🤖 AI Summary
Large multimodal models (LMMs) suffer from severe inference inefficiency due to the excessive number of visual tokens generated by image encoders; existing token pruning/merging methods lack standardized evaluation. To address this, we propose UniPruneBench—the first unified benchmark for visual token pruning in LMMs—covering six capability dimensions, ten diverse datasets, and three mainstream LMM architectures, and integrating ten representative compression algorithms. It introduces multi-dimensional metrics including accuracy, end-to-end latency, and prefill latency. We establish a standardized evaluation framework and uncover critical empirical insights: random pruning serves as a surprisingly strong baseline; task sensitivity varies significantly across capabilities; and pruning ratio dominates performance degradation—not algorithm choice.
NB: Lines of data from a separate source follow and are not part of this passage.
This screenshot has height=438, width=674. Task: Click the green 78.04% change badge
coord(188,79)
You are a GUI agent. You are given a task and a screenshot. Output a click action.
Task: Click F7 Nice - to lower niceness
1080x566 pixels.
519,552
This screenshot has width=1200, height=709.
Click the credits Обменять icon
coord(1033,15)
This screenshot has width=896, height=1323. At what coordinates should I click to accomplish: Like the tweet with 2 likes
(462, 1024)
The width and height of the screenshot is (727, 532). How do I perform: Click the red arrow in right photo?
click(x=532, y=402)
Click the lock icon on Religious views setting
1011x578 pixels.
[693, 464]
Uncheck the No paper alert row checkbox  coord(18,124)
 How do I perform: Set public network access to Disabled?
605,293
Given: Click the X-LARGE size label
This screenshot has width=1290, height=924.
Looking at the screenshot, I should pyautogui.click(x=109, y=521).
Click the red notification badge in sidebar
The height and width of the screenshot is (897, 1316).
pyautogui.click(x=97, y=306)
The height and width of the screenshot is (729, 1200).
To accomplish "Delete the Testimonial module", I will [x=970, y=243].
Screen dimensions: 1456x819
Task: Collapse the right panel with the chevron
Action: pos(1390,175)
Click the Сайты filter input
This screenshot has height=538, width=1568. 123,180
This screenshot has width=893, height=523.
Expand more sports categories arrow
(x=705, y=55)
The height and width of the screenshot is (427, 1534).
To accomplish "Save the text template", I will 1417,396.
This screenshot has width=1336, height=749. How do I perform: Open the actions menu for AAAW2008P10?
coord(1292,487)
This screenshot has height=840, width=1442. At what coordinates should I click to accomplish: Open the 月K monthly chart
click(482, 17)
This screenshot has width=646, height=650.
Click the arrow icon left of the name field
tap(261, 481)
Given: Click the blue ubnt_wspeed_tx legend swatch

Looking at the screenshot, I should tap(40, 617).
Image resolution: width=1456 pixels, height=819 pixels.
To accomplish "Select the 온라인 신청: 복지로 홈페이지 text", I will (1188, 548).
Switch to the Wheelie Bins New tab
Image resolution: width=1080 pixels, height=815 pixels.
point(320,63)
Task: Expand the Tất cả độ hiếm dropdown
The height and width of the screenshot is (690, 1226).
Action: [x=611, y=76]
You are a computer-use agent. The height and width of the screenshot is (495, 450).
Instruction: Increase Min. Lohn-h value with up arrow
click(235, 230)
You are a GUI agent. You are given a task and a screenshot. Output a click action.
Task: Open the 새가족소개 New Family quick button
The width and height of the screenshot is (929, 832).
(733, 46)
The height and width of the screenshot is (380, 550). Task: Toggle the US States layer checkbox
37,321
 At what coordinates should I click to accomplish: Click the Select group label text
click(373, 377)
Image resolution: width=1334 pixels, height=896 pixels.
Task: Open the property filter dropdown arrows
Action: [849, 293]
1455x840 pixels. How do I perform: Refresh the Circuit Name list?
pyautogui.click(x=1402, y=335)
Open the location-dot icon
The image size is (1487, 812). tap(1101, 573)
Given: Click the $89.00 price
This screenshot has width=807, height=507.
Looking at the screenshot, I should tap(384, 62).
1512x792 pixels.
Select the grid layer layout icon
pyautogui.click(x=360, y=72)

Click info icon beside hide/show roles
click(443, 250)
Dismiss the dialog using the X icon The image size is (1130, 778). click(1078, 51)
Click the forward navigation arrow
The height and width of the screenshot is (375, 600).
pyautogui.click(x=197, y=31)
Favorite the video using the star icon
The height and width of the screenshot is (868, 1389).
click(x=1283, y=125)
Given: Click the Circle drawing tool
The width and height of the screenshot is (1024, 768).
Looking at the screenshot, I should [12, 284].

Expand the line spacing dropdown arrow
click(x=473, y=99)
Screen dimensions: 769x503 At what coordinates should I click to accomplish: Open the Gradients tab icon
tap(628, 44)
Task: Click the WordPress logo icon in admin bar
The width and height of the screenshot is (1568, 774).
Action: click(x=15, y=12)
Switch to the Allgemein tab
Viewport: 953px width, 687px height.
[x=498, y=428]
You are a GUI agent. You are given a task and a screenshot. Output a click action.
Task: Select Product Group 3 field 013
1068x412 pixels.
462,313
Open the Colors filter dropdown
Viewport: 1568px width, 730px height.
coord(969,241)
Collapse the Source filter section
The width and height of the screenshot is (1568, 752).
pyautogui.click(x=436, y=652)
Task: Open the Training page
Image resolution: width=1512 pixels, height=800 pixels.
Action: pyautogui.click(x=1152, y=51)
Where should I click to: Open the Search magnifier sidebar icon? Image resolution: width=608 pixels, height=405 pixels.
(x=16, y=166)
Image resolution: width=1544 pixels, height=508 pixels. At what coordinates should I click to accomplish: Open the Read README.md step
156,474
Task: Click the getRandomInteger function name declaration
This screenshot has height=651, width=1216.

Experiments reveal OCR tasks are most vulnerable, and no single method consistently outperforms others across all settings. UniPruneBench advances visual token compression research toward standardization, reproducibility, and scalability.
📝 Abstract
Large multimodal models (LMMs) often suffer from severe inference inefficiency due to the large number of visual tokens introduced by image encoders. While recent token compression methods, such as pruning and merging, have shown promise in reducing redundancy, their evaluation remains fragmented and inconsistent. In this work, we present UniPruneBench, a unified and extensible benchmark for visual token pruning in multimodal LLMs. UniPruneBench provides standardized protocols across six ability dimensions and ten datasets, covering ten representative compression algorithms and three families of LMMs (LLaVA-v1.5, Intern-VL3, and Qwen2.5-VL). Beyond task accuracy, it incorporates system-level metrics such as runtime and prefilling latency to provide a holistic view. Our experiments uncover several key findings: (1) random pruning is a surprisingly strong baseline, (2) no single method consistently outperforms others across scenarios, (3) pruning sensitivity varies significantly across tasks, with OCR being most vulnerable, and (4) pruning ratio is the dominant factor governing performance degradation. We believe UniPruneBench will serve as a reliable foundation for future research on efficient multimodal modeling.